[Text and element pointing records]

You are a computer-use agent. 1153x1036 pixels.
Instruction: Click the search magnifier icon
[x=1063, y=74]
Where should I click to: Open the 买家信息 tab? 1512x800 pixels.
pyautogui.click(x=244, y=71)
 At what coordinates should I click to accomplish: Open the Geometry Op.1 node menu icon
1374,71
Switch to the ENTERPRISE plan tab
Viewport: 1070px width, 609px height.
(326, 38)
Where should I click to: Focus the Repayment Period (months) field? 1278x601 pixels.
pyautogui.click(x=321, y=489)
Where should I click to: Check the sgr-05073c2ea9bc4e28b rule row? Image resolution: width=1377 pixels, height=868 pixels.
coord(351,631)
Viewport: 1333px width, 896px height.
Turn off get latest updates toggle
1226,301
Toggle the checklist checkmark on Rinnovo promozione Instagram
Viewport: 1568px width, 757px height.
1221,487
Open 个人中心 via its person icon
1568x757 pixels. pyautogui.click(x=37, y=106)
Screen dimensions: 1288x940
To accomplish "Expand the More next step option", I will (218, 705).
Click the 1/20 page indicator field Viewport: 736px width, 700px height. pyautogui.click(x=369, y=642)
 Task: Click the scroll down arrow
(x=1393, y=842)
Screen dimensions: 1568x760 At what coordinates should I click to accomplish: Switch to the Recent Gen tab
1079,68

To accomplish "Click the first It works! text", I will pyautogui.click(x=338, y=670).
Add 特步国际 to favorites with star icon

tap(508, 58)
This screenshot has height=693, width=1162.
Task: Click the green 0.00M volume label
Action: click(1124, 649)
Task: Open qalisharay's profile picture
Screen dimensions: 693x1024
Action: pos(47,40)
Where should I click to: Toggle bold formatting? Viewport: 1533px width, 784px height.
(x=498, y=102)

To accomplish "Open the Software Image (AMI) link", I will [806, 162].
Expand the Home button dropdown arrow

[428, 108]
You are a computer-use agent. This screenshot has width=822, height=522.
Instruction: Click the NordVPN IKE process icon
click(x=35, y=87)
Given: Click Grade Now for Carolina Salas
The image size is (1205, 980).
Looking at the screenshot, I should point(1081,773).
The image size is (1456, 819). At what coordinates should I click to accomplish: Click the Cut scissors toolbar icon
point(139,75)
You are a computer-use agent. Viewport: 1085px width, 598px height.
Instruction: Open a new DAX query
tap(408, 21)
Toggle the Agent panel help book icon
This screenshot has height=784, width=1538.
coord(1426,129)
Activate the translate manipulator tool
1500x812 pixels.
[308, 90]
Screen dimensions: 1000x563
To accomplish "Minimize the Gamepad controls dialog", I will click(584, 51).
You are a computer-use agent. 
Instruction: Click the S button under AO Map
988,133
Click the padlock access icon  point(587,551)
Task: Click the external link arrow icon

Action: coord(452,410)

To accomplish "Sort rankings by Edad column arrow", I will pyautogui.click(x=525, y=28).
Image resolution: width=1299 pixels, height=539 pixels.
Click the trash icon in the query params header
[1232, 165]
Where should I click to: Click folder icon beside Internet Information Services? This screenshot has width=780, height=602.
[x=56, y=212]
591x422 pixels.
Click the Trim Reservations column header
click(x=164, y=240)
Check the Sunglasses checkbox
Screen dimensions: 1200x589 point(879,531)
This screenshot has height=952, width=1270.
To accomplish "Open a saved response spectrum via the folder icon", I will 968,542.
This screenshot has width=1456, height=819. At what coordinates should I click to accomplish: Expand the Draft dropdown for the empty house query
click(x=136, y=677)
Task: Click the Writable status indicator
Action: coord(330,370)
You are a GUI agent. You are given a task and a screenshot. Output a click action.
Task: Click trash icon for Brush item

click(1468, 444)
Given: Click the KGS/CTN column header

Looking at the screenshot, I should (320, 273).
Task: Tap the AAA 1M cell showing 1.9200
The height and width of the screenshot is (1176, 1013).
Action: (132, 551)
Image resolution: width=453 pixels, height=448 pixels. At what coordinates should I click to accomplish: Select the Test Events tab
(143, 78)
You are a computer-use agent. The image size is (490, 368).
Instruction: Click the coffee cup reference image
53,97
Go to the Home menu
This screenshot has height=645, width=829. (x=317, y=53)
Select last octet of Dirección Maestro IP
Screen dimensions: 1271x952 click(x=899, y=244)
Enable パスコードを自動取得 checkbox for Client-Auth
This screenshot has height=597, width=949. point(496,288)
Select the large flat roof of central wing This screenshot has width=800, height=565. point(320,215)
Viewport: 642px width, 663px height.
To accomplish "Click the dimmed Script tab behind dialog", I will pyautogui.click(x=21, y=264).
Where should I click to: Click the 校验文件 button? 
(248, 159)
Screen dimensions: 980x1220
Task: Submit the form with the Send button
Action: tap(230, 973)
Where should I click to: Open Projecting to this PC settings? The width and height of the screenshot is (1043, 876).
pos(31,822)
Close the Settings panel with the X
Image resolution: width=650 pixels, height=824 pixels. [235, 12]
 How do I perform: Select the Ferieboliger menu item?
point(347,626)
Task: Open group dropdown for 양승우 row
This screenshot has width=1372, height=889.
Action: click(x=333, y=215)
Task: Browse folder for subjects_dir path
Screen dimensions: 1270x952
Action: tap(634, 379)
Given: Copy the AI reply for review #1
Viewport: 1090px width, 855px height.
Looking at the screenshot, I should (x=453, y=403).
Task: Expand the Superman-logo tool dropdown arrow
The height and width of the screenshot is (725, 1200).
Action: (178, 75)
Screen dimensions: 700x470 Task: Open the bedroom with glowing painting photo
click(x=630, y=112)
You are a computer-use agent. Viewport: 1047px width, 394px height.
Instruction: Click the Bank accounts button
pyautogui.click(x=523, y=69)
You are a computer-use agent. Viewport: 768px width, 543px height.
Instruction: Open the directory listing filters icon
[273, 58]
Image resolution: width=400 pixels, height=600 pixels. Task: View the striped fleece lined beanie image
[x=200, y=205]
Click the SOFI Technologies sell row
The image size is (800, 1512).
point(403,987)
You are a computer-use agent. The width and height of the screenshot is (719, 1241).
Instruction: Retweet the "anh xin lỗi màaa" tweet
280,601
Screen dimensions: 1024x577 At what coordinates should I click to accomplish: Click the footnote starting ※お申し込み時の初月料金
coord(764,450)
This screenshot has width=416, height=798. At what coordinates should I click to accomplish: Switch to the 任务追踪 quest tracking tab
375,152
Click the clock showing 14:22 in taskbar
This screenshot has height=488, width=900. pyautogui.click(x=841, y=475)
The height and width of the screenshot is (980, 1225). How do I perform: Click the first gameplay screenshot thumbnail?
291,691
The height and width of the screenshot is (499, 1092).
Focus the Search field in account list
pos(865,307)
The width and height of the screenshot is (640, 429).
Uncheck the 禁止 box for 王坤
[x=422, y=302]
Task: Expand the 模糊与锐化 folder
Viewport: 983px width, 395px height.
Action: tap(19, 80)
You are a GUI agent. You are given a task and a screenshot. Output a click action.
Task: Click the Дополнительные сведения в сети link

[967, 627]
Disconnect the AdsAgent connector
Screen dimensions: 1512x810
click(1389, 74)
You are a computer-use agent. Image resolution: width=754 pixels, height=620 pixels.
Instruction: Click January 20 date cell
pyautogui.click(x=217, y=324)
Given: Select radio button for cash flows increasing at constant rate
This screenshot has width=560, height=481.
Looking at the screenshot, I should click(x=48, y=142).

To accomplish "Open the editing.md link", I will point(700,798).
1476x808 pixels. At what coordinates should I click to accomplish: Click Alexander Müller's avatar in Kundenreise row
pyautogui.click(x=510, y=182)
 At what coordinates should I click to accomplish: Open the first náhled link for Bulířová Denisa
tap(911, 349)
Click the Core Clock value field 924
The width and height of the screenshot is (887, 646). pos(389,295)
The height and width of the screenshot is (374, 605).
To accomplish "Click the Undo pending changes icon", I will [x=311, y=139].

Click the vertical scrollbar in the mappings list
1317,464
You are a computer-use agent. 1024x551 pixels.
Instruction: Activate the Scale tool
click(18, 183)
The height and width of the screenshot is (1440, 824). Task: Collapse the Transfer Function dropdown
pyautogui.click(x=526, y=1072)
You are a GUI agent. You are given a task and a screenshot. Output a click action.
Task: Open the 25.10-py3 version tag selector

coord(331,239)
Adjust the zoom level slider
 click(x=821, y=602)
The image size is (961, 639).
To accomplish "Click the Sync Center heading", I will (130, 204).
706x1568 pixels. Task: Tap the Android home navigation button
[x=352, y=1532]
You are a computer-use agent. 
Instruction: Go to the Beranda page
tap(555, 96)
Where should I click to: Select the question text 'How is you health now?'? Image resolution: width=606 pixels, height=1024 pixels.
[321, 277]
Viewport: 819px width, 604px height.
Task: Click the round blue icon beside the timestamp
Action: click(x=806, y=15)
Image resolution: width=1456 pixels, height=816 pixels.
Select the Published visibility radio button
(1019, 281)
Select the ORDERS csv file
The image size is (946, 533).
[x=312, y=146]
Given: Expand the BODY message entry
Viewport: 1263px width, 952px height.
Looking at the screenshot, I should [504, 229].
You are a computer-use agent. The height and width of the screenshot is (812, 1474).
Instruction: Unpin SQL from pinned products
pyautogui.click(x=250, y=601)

(Your objective)
Can you copy out the part of the material that opens with the line containing "The height and width of the screenshot is (980, 1225)." and closes with the line containing "Action: tap(19, 80)", keeping every line the same?

(Solved problem)
The height and width of the screenshot is (980, 1225). How do I perform: Click the first gameplay screenshot thumbnail?
291,691
The height and width of the screenshot is (499, 1092).
Focus the Search field in account list
pos(865,307)
The width and height of the screenshot is (640, 429).
Uncheck the 禁止 box for 王坤
[x=422, y=302]
Task: Expand the 模糊与锐化 folder
Viewport: 983px width, 395px height.
Action: tap(19, 80)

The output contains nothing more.